Anticipatory changes in cortisol or testosterone levels did not correlate with the athlete’s status (SBP). Nonetheless, the relationship between hormones and status is an interesting subject for future studies. In this study, we found no correlation between testosterone levels after the competition in relation to performance. Multiple studies have reported testosterone levels to increase after positive outcomes in competitions. This includes tennis players13 as well as basketball and soccer fans whose team had won40 and voters whose preferred candidate won an election41. Other studies failed to find an increase in testosterone after a positive outcome16,17,18, 42. One study found an increase in testosterone after a loss in competition to be positively correlated with the participant’s willingness to compete again, whereas no overall difference in post competition testosterone was found between winners and losers43. Since the participants in our study were competitive athletes, we assume that an unsatisfactory competition outcome would create a desire to compete again and do better, which can lead to a post competition increase in testosterone. This effect works in the opposite direction of the more frequently described effect that testosterone levels increase after a positive outcome. It is therefore possible that these two effects offset in this study. Quality of sleep may have also had an impact on hormone profiles in the athletes. A recent study demonstrated that athletes frequently do not sleep well before major competitions44, and sleep restriction has been reported to lead to altered diurnal cortisol secretion patterns45 and reduced testosterone levels46. How well an athletes sleeps before a competition could therefore affect his or her hormone levels.

For this study we have not combined data from different competitions, choosing instead to sample a single competition of international importance. This is based on the concern that competitions of varying importance levels might in turn have varying effects on hormonal responses. This might increase variation and would initially outweigh the benefit of increased sample size. We did, however, combine the sexes in our statistical analysis because we found no significant differences in the ∆H values of males and females and because previous research has shown associations between testosterone and competition outcome to be similar in men and women47. Nonetheless, future studies would benefit from increased sample sizes, which would also allow for a separate analysis of male and female athletes and athletes competing in different disciplines. Such a sample size would require international cooperation at high-level competitions.

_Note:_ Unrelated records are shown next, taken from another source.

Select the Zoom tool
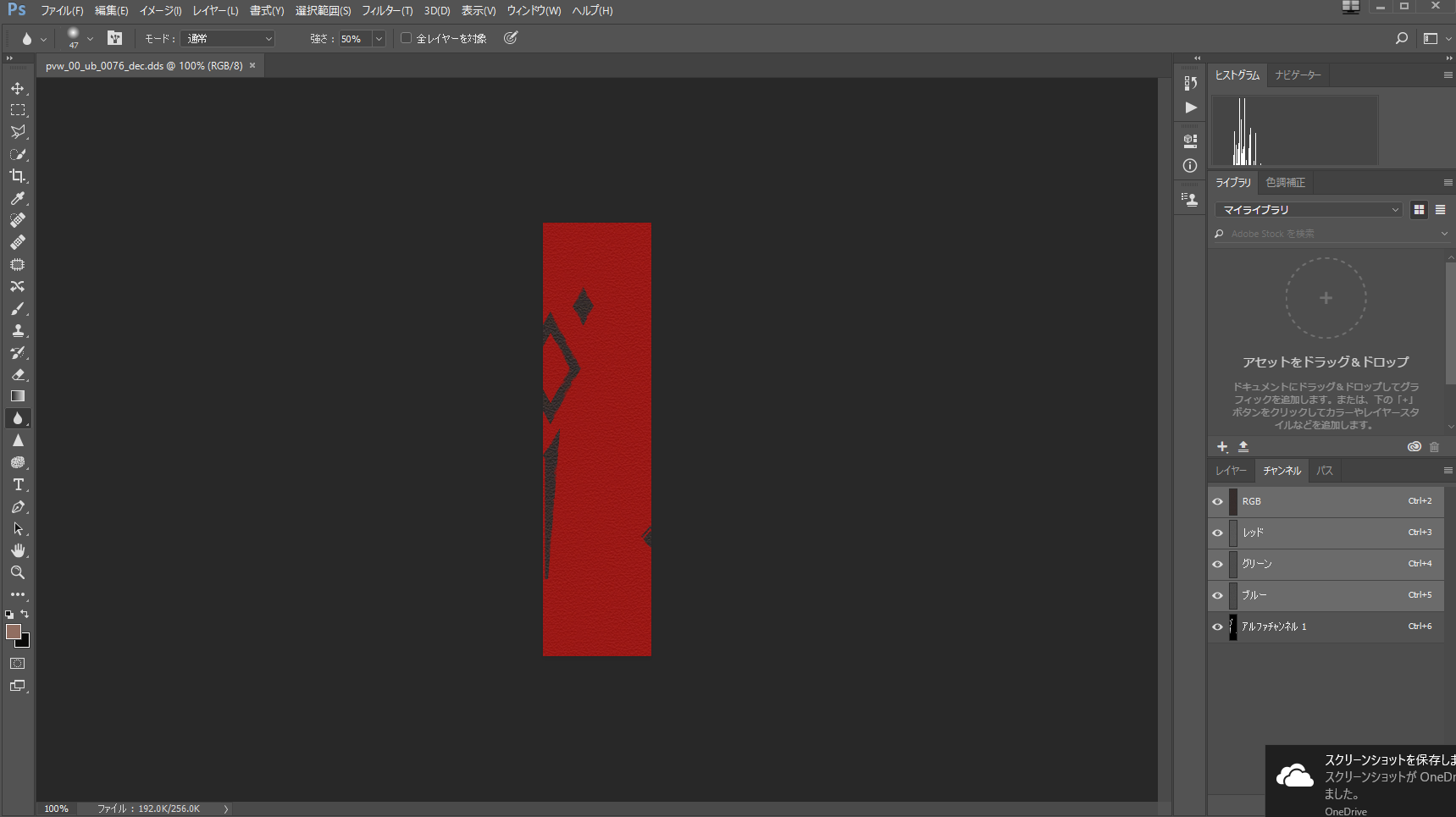Screen dimensions: 1456x817 click(x=17, y=572)

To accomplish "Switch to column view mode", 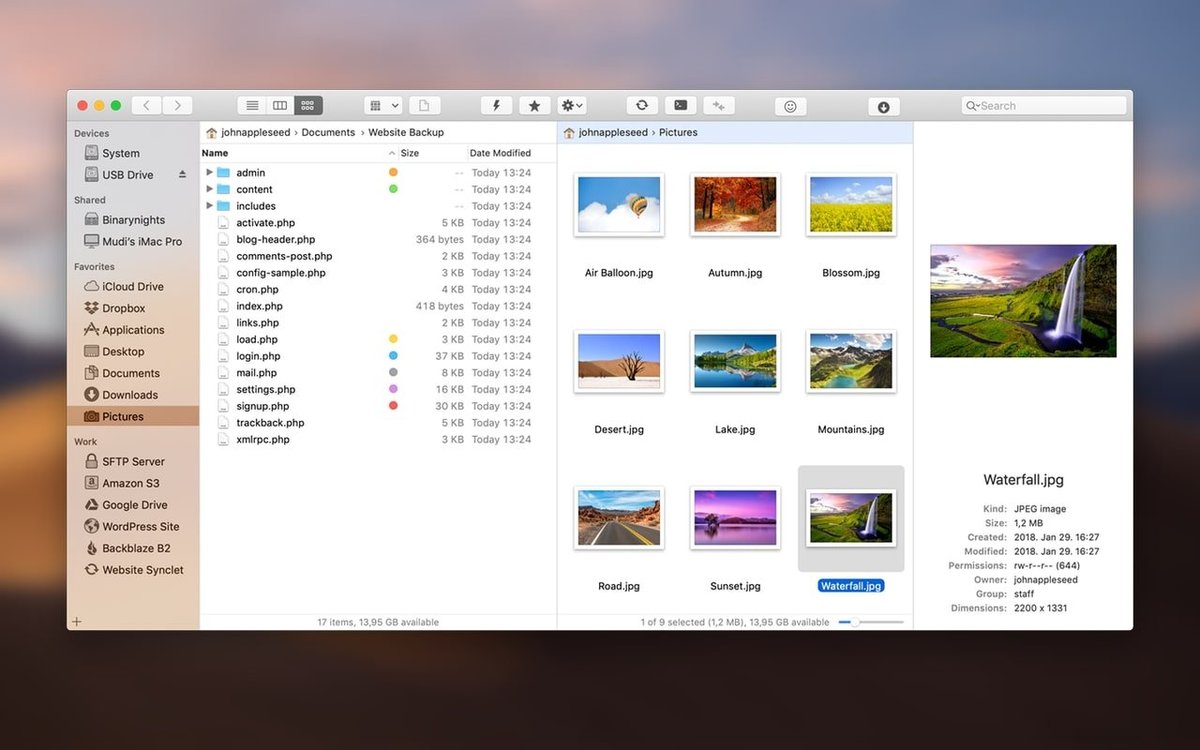I will click(x=280, y=106).
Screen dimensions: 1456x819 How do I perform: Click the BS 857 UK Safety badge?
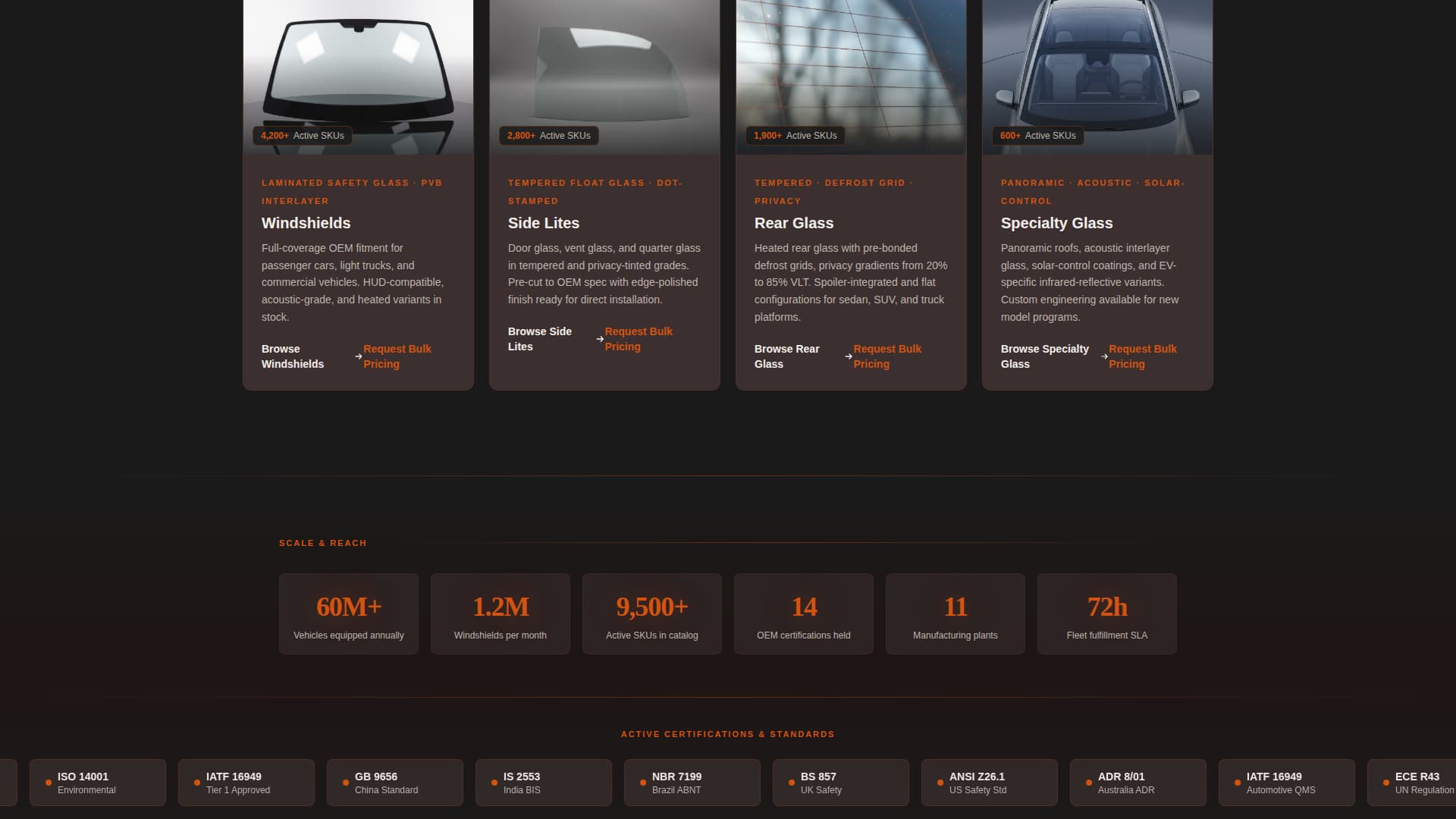coord(840,782)
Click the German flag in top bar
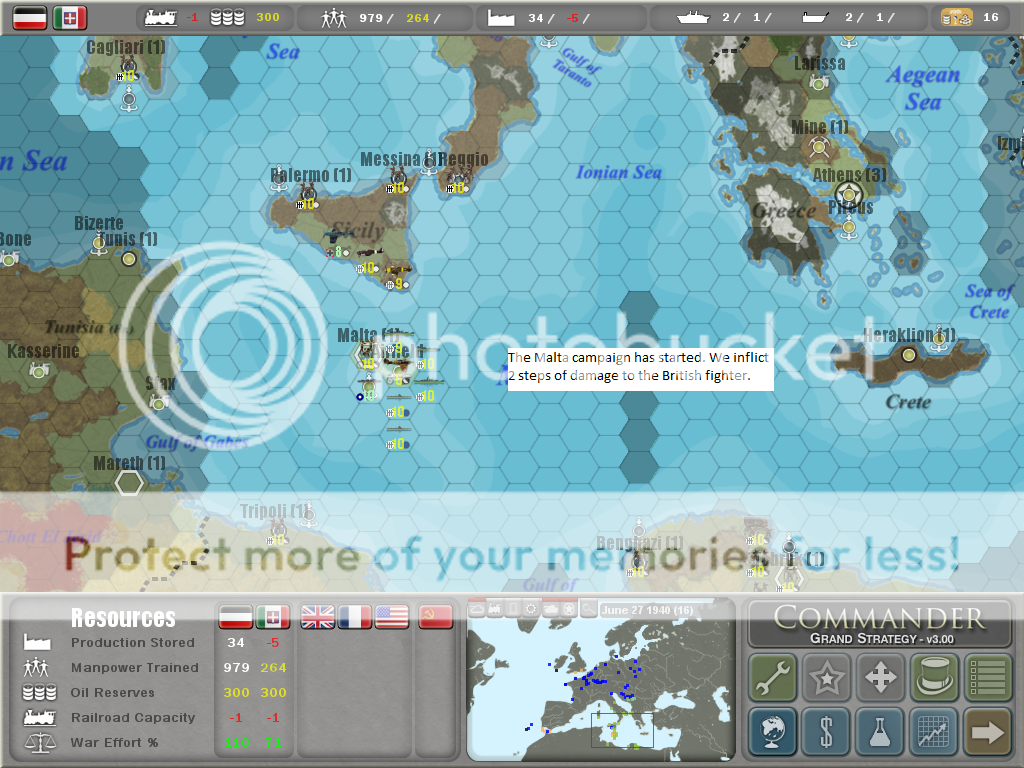 pyautogui.click(x=30, y=17)
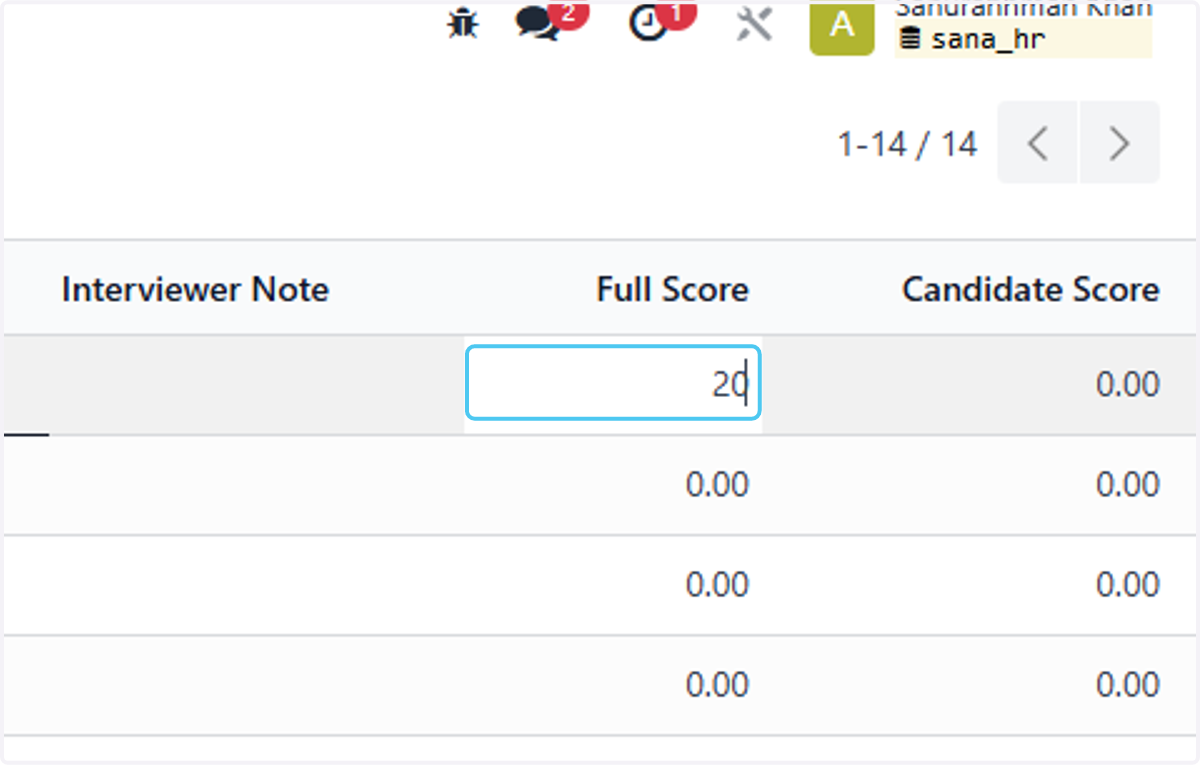The height and width of the screenshot is (765, 1200).
Task: Select Full Score cell in the third row
Action: point(613,585)
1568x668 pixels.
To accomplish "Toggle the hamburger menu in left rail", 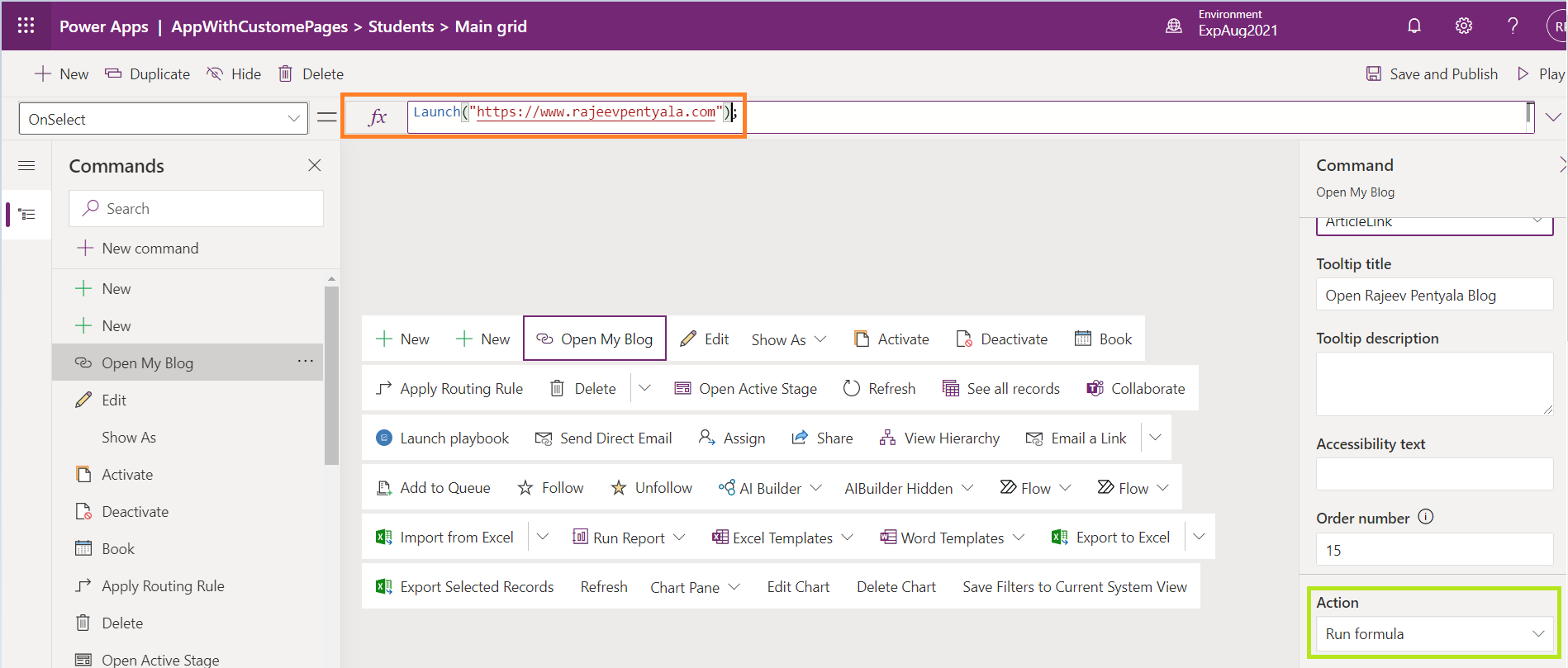I will (x=26, y=166).
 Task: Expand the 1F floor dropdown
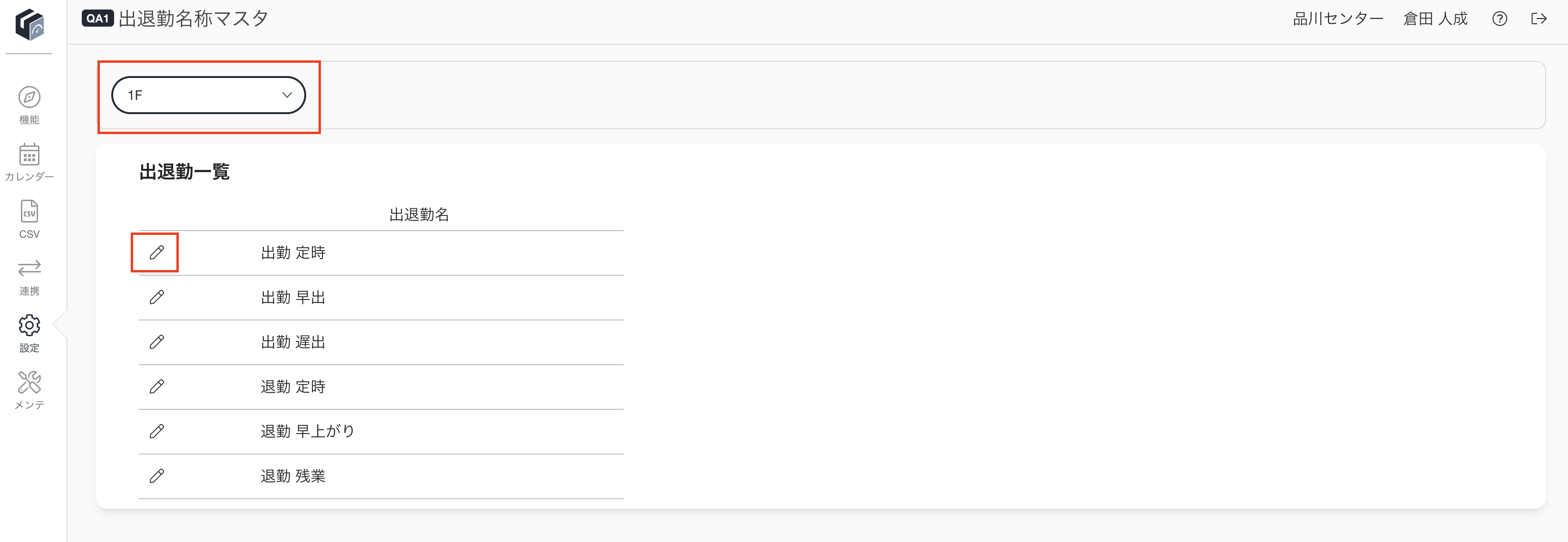pyautogui.click(x=209, y=95)

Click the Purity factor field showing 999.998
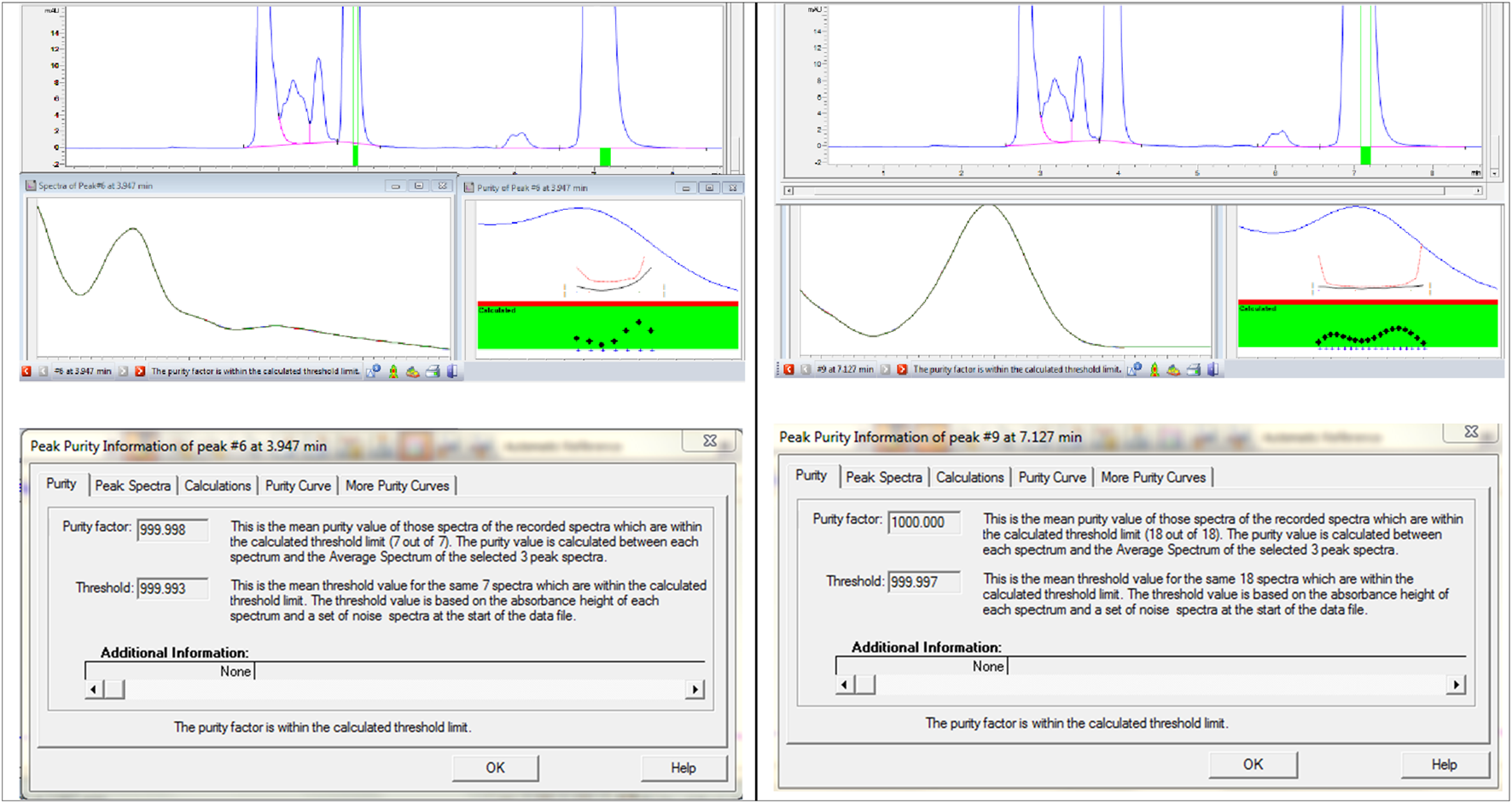point(172,530)
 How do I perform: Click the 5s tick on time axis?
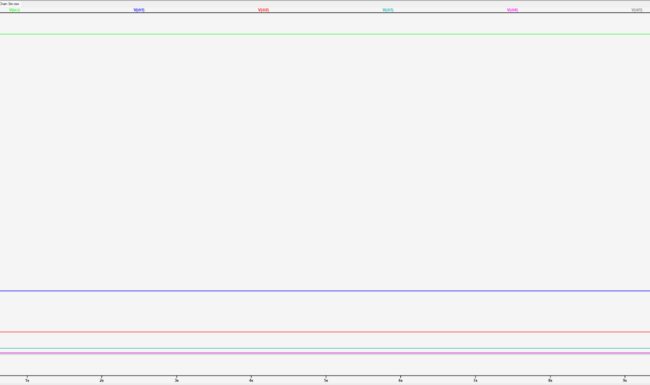click(326, 380)
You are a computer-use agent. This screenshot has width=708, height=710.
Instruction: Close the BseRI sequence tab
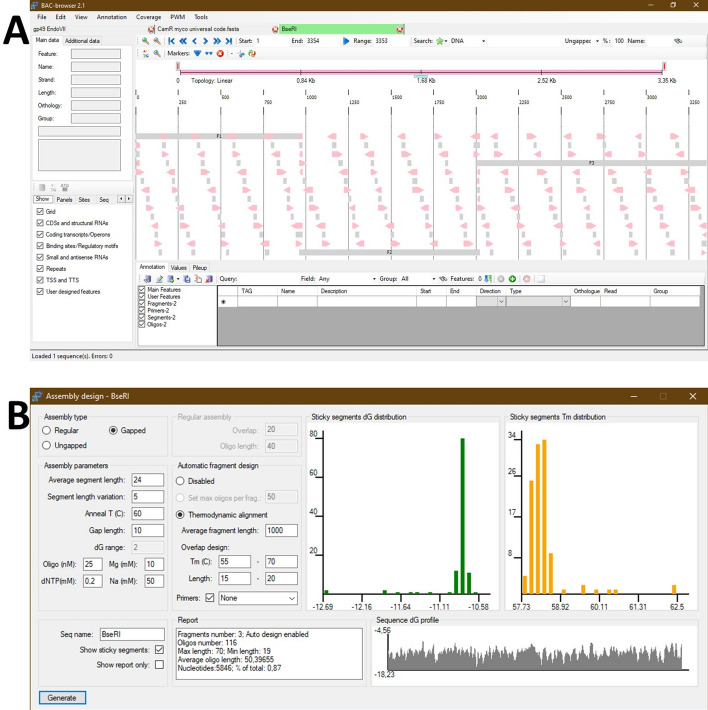click(x=400, y=30)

An intriguing way to validate and extend the results from this study would be to apply the same methodological approach to competitions of differing importance to athletes, as well as to incorporate training conditions. Such studies could reveal how low and high stress conditions (i.e., pressure in relation to event importance) are associated with hormone expression rates and athletic performance. Increased sample size would further enable examining the effects of different settings and conditions during competition, such as the impact of the opponent’s status. Further, increased sample size would enable studies on whether the relationship between status, hormones and performance differs between athletes from different disciplines.

We conclude that the tournament represented a significant stressor for the athletes and that those with a less pronounced endocrine response in the 24 h prior to the competition fared better than those exhibiting greater endocrine changes.